AK PARTİ ÇOK DEĞİŞTİ
Partinin kuruluş kodlarından uzaklaşması başta AK Partili yetkililer olmak üzere birçok siyaset bilimci açısından ‘’mental yorgunluk, metal yorgunluk’’ şeklinde tanımlandı. Öyle değil. AK Parti zafer sarhoşu oldu, hatta şımardı. Zaman zaman halka karşı geldi. AK Parti lideri Recep Tayyip Erdoğan’ın son yıllarda yönetici, vekil ve bakan olarak atadığı isimlerin çok büyük bir kısmı halktan uzak durdu. Daha doğrusu halk ile barışık olmadılar. Dolayısıyla son yerel seçimlerde halkın takdiriyle büyük bir yenilgi aldılar. Esasında AK Parti 2018 yılından sonra tek başına iktidar olamadı. Koalisyon hükümetiyle yönetiliyoruz bir nevi. Nasıl? MHP olmasa AK Parti seçimi kazanamazdı da ondan. Yanlış mı? Daha önce seçimi kaybetme endişesi taşımayan AK Parti’nin son yıllarda korkulara kapılması, boşuna değil. Gün geçtikçe kan kaybediyor. Üstelik siyaset, ekonomi ve adalet alanında radikal kararlar alarak halkın tepkisini çekiyorlar. Önümüzdeki dönemlerde MHP’nin AK Parti’ye olan desteği yetersiz kalabilir ve AK Parti farklı partilerle ittifak kurmaya ihtiyaç duyabilir. Acaba bunu karşılamaya ve MHP’yi memnun etmeye hazır bir siyasi parti kaldı mı?

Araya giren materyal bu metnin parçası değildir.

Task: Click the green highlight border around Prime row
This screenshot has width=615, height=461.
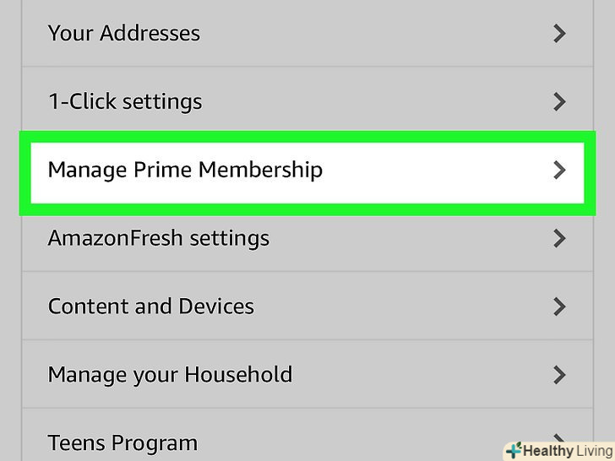Action: (308, 136)
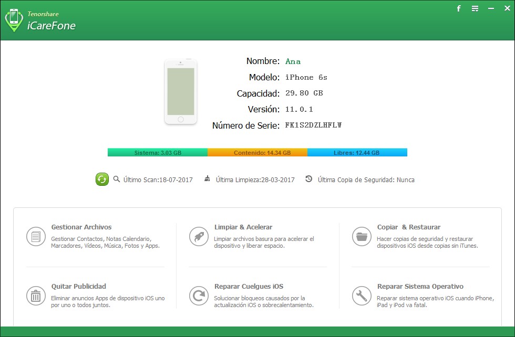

KURTULUŞ İÇİN, AK PARTİ’NİN FORMÜLÜ NE OLMALI
Bu sorunun yanıtı 2002 ruhunda gizli. Halka dayanmak ve halkın teveccühüne mazhar olan isimlerle yola devam etmek hayati derecede önemli. Halkın arzu ettiği yönetici profiline uygun atamalar yapılmasıyla işe başlanabilir. İl ve ilçe teşkilatları bu minvalde reforma tabi tutulabilir. Kapısına gelen vatandaşa tepeden bakan ve ‘’bugün git yarın gel’’ cümlesi ağzından düşmeyen bir avuç elitin partiden uzaklaştırılması olmazsa olmaz. Merkez teşkilatı baştan sona değişmeli; çünkü taşra teşkilatının başarısızlığından merkez teşkilatı sorumlu. Hemen hepsi kapı dışarı edilmeli. Toplumsal beklentilerin karşılanması için ciddi reformlar ve çalışmalar başlatılmalı. Ekonomideki tedbirler ve kemer sıkma politikalarından halk muaf tutulmalı. AK Parti’nin 2002 yılı öncesindeki hükümetlerin düştüğü hataya düşmüş olması, ‘’kaderin cilvesi’’ değil mi? Kınadıkları, başlarına geldi. Sayın Mehmet Şimşek’in bir dönem Amerika’dan getirilen Kemal Derviş’ten bir farkı olmalı. Ekonomideki hataların faturası halka kesilmemeli. Zamlar, yeni vergiler ve mevcut vergilerdeki artışlar… Ekonomiyi yönetenler, faturanın bedelini ödemeli. Halk değil!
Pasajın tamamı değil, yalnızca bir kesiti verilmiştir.